For more information on the NW RRC process and products:
Identifying and Evaluating Refugia from Drought and Climate Change in the Pacific Northwest
— Priority research Areas —
Refugia research provides tools for protecting whitebark pine forests
Of all Northwest forests, whitebark pine (Pinus albicaulis)-dominated forests are one of the most threatened due to interactions between white pine blister rust (Cronartium ribicola), bark beetles, drought, changing fire regimes, and climate change. Scientists at the U.S. Forest Service and the University of Idaho, have developed new methods for mapping “genetic refugia” in whitebark pine forests. By using spatial datasets of white pine blister rust resistance, drought tolerance, late winter cold hardiness, and genetic diversity, they are able to identify populations with favorable genetic attributes that are more likely to persist, despite changing environmental conditions. The areas, identified as genetic refugia, are priorities for active conservation and restoration efforts. However, only 1% of the mapped refugia currently exist in protected wilderness areas.
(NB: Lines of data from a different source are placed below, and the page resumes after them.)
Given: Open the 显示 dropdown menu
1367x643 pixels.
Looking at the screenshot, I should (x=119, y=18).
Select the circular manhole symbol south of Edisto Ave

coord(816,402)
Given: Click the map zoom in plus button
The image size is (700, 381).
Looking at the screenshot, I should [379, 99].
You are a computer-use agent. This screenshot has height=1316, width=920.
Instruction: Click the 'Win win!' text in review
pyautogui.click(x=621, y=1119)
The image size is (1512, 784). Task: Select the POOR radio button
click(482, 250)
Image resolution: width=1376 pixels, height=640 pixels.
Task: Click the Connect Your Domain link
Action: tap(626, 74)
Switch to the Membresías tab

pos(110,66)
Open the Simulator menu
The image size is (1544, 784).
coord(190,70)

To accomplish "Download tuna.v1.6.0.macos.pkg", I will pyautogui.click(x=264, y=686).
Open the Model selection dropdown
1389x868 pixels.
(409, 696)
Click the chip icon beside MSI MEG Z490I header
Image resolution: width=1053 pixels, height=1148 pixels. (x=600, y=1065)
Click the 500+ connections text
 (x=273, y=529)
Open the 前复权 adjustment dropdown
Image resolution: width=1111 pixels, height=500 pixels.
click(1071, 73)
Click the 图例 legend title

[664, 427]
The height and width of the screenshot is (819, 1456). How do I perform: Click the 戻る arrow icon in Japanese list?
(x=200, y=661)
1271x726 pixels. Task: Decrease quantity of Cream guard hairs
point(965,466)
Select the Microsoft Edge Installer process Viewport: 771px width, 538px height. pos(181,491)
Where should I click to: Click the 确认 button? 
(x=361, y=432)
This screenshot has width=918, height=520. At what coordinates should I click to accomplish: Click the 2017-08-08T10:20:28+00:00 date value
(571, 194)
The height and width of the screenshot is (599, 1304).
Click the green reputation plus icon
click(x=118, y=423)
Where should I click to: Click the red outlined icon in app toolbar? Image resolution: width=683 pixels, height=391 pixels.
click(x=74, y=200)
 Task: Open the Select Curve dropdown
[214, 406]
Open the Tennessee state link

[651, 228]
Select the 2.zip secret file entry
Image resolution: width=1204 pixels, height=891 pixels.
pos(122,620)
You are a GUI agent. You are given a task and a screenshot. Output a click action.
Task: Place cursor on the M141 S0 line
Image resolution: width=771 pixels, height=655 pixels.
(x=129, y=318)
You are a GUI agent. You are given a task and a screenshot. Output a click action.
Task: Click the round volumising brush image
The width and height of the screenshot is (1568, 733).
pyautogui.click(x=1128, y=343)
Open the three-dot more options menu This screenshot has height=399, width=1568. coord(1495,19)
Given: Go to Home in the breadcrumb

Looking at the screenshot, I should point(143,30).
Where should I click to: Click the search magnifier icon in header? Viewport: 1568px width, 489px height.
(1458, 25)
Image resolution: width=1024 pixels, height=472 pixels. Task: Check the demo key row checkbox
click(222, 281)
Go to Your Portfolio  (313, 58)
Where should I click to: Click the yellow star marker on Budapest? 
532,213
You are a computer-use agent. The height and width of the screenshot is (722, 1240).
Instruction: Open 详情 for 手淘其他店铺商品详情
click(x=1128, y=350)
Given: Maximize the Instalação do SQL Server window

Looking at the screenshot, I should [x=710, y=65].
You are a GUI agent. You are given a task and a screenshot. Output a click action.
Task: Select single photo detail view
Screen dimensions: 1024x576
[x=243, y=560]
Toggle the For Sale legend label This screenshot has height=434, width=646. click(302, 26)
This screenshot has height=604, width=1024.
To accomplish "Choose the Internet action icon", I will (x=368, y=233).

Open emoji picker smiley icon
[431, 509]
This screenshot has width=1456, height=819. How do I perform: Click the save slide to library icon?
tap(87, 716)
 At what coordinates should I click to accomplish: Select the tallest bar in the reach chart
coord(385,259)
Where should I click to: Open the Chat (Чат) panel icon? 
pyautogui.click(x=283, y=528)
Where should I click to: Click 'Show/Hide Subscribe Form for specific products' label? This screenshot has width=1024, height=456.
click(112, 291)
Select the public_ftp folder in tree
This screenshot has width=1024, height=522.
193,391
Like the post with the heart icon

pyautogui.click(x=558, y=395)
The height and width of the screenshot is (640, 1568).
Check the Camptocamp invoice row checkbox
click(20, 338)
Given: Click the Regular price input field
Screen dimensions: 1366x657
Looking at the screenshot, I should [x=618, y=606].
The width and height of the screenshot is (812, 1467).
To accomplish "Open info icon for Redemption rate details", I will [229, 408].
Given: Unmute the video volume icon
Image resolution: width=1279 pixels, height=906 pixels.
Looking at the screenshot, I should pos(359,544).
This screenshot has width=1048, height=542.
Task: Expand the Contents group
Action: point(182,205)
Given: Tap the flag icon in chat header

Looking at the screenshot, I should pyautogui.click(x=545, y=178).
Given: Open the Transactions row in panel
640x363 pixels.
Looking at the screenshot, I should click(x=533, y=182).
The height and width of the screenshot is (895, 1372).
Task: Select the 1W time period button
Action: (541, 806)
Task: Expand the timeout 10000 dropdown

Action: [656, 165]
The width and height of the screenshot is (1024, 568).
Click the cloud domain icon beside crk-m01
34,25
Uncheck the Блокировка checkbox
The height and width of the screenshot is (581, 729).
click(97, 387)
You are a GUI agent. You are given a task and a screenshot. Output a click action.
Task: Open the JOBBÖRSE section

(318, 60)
Fire refugia are integral to management of northwest forests
With an average of 4,100 wildfires burning nearly 758,000 acres annually, fire is a common element of the Northwest landscape. In every fire, there are islands of vegetation that remain unburned or burn at a lower severity—i.e., fire refugia. These fire refugia serve as important resources in the post-fire forest environment. Scientists at the University of Idaho have employed remote-sensing techniques to identify unburned islands by examining 2300 fires occurring between 1984-2014 in the interior Northwest. New research at Oregon State University has resulted in models that predict fire refugia by classifying areas dependent on their fire weather conditions and topographic complexity. These new models suggest that many fire refugia are created by an area of a landscape that endures through repeated fire events and assists in the development and maintenance of forest ecosystems, including old-growth. However, current fire management, aiming to reduce diversity in burn severity, may be altering or removing fire refugia needed for the establishment, persistence, and movement of organisms. Identification and management of fire refugia needs to be an integral part of maintaining ecosystem resilience to future fire conditions.
Hydrologic refugia buffer northwest forests and sage steppe habitats from a hotter, drier future
As with other types of refugia, wetter micro-environments that maintain relatively high water availability—i.e., hydrologic refugia—may help species persist in the face of changing climate conditions. Hydrologic refugia may be especially important in buffering forest species from interacting disturbances like drought and insect outbreaks. Researchers at the USGS and the University of Washington are developing new methods of identifying hydrologic refugia. These methods have recently been applied to identify potential refugia in dry mixed-conifer forests in southern Oregon by studying recent drought events in the region. The persistent landscape features that create hydrologic refugia, allow their continued functioning in the face of climate change. Therefore, their identification and management is an important strategy for conserving old-growth forests and other high priority forest resources.